Une approche comparative par thèmes contraindrait les partisans du dialogue interreligieux à plus de réalisme. Nous leur suggérons même de commencer par la question des relations entre le temporel et le spirituel, autrement dit, entre le monde relatif de la création et le monde absolu du divin. Cette question est essentielle. Vue de l'extérieur, une religion se caractérise peut-être d'abord par sa façon de l'aborder.

Les grandes idéologies du XXe siècle ont montré qu'une conception fautive des relations entre le relatif du temporel et l’absolu du spirituel suffisait pour susciter les plus grands crimes et les plus grands malheurs. Le communisme athée évacuait l'absolu par la porte des églises, mais le faisait revenir par la fenêtre du matérialisme historique; le nazisme, paganisme moderne, fixait le besoin d’absolu sur la race supérieure et le parti qui la conduisait.

Faut-il séparer les deux mondes ou les fusionner? Un régime de séparation part de l'idée qu'il existe des parties du monde échappant à Dieu. C’est la position dualiste de la laïcité, qui restreint la religion au monde interne de l’individu et s'attribue à elle-même l'exclusivité de l’espace public. Dans un régime de fusion, à l'inverse, soit la divinité ne reconnaît aucune autonomie aux êtres créés, soit c’est elle qui est absorbée par le monde matériel.
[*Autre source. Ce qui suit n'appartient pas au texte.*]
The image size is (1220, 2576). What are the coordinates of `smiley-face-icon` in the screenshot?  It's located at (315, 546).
Refusant la séparation aussi bien que la fusion, l'une et l'autre conduisant à la confusion, le christianisme a développé la notion de distinction. La distinction du temporel et du spirituel s’inspire directement de la distinction des deux natures du Christ, elles aussi sans fusion ni absorption. Vrai homme et vrai Dieu, seule image du Père et messager de la prière humaine, le Christ est le pont bidirectionnel entre les mondes naturel et surnaturel.

Comment pratiquer cette «distinction»? Il ne s’agit pas de distinguer une fois pour toutes quelle chose appartient à quel monde. Il s’agit de se comporter à chaque occasion dans le plein intérêt des deux mondes, de reconnaître à la fois la valeur intrinsèque de la création et l'autorité de son auteur: incarner sa réflexion tout en discernant la destination ultime de chaque chose, si contingente soit-elle. La distinction desserre, sans les supprimer, les liens entre le spirituel et le temporel. La détente qui en résulte nous permet de respirer. Elle rend l'absolu vivant et vivable dans le monde du relatif.
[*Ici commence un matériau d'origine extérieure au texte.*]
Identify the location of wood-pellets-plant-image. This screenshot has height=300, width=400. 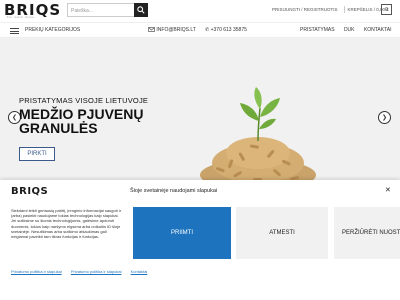
(258, 139).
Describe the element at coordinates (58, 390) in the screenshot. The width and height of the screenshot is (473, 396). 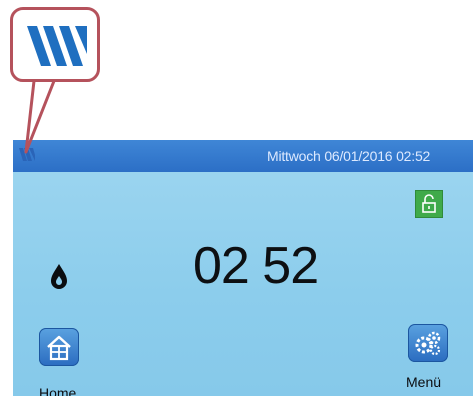
I see `home-label: Home` at that location.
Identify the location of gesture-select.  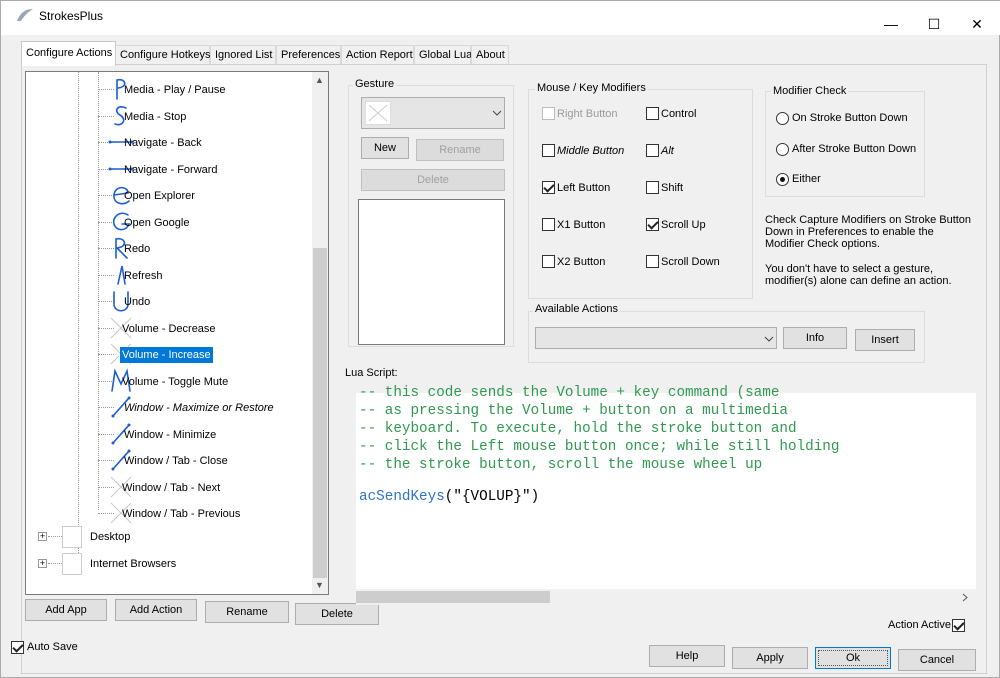
(433, 113).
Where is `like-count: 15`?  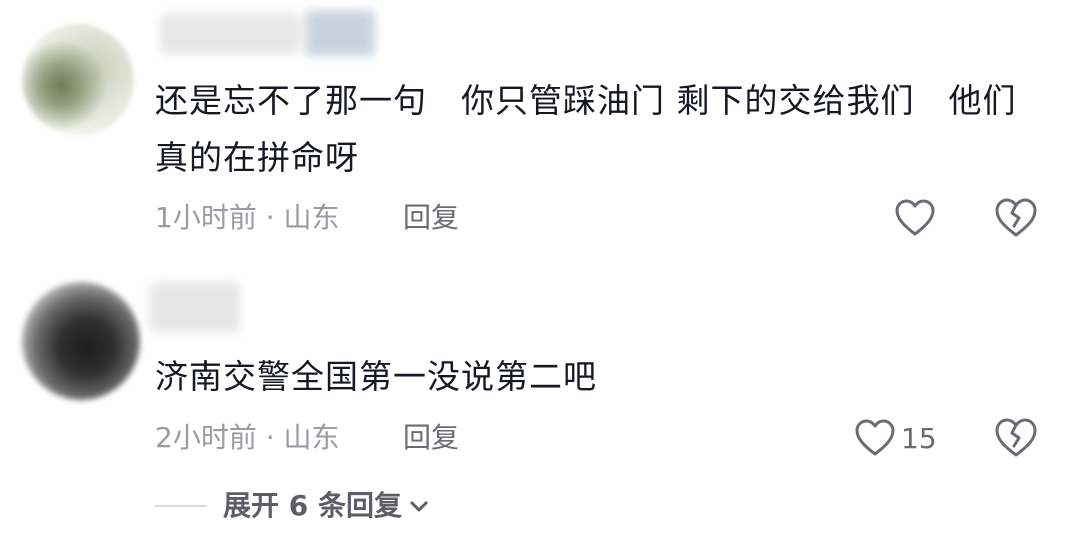
like-count: 15 is located at coordinates (919, 438).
C’est dire que l’effort de distinction des deux domaines demande de l’imagination, qu’il n’est pas toujours récompensé et, dans tous les cas, qu’il est sans cesse à recommencer.

Pour l’islam, autant que deux lectures du Coran nous permettent d’en juger, c’est à la fois plus simple et plus compliqué. Les deux mondes y sont d'un même élan fortement séparés et fortement fusionnés. L'homme n'est pas fait à l'image d’Allah, qui est le tout autre. Mais bien que tout autre, Allah impose totalement sa volonté au monde. Son Coran règle jusque dans les plus petits détails la vie ordinaire des personnes et de la société, fusionnant énergiquement la foi, les mœurs, le droit civil et pénal, la conquête politique et la conversion des mécréants.

Cependant, malgré cette énergie fusionnelle, la synthèse n’est pas faite et l’islam balance perpétuellement entre une séparation et une fusion aussi impossibles l’une que l’autre. Ce balancement manifeste sa structure fondamentalement instable.

Il est juste de noter que le respect des règles de la vie familiale et sociale, une certaine pratique cultuelle et l'intégration à un pays éloigne, chez bon nombre de croyants musulmans, les risques explosifs de cette instabilité.